Trainer Mark Glatt said Sunday that Dr. Schivel has been sent to a local farm and will remain there until the first of October. The hope of a start in the Breeders’ Cup Sprint on Nov. 5 at Keeneland has been abandoned.
“To work through what he needed to get through, to have a legitimate shot at the Breeders’ Cup would be pushing it,” Glatt said.
“We decided to give him an extended rest,” he said. “No surgery and no major issues. We could have issues if we continue to press.”
Glatt said Dr. Schivel was diagnosed with bone bruising after the trip to Dubai.
“It was a hard trip on him,” Glatt said. “Right now, the plan is for him to come back and have a good 5-year-old campaign. That’s the plan now.”
A winner of 5 of 10 starts and $1,076,500, Dr. Schivel has won three stakes. He races for Red Baron’s Barn, Rancho Temescal, Bill Branch, and Reeves Thoroughbred Racing.

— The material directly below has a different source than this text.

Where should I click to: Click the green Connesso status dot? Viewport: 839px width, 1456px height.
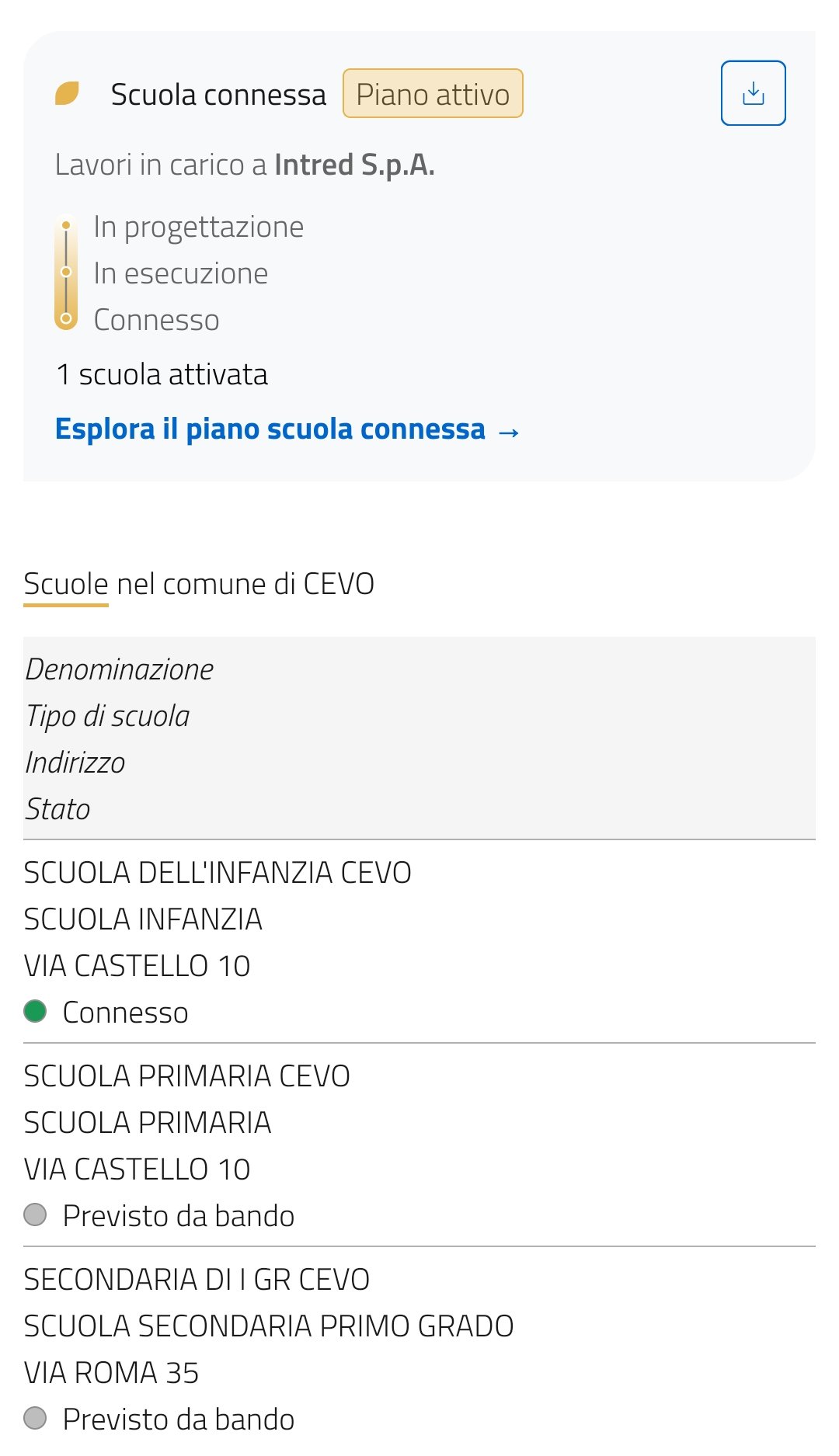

Dr. Schivel is a notable absentee from Saturday’s $400,000 Bing Crosby Stakes at six furlongs. The race is the richest sprint in California this year, and the winner receives a fees-paid berth to the BC Sprint.
Glatt may run Howbeit, a $32,000 claim in February 2021 who later that year won an allowance race at Santa Anita and one at Del Mar. Howbeit has started once this year, but did not get far. He was the 3-5 favorite in the Oak Tree Sprint at the Alameda County Fair in Pleasanton on July 2, but stumbled at the start and unseated jockey Evin Roman.

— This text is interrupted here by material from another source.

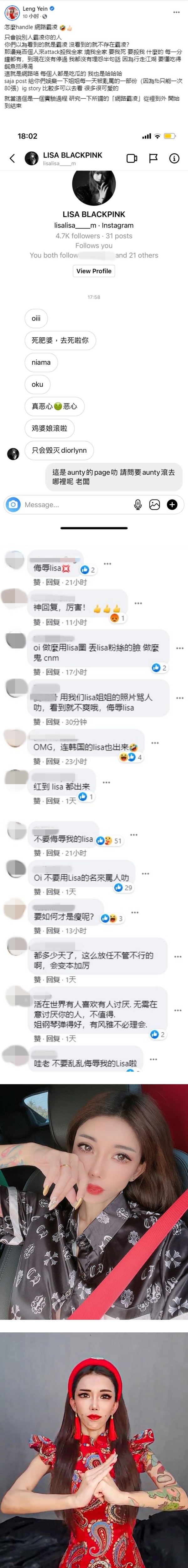Open the image gallery picker icon
The width and height of the screenshot is (188, 1568).
click(x=155, y=504)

“I wanted to use that race as a measuring stick for this race,” Glatt said.
The Bing Crosby Stakes has a probable field of eight, including American Theorem, Bagboss, Desmond Doss, Get Her Number, Good With People, Letsgetlucky, and Principe Carlo. American Theorem won the Grade 2 Triple Bend Stakes at seven furlongs on May 29 at Santa Anita.
The Bing Crosby is the first of two graded stakes for sprinters at the Del Mar summer meeting. The second race in the series is the Grade 2 Pat O’Brien Stakes at seven furlongs on Aug. 27, and it may include the 8-year-old gelding C Z Rocket, winner of an allowance race Saturday.

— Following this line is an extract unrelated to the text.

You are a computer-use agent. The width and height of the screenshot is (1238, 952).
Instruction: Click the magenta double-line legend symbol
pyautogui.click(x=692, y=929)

Trained by Peter Miller, C Z Rocket rallied six wide from off the pace to win his first start since January.
“He’s awesome,” Miller said. “It was good to see the old man back in the winner’s circle. Not bad for an 8-year-old.”
Owned by Tom Kagele, Gary Barber, Madaket Stable, and Miller, C Z Rocket won the 2020 Pat O’Brien and has appeared in the last two runnings of the BC Sprint, finishing a well-beaten second to Whitmore at Keeneland in 2020 and seventh behind Aloha West at Del Mar last November.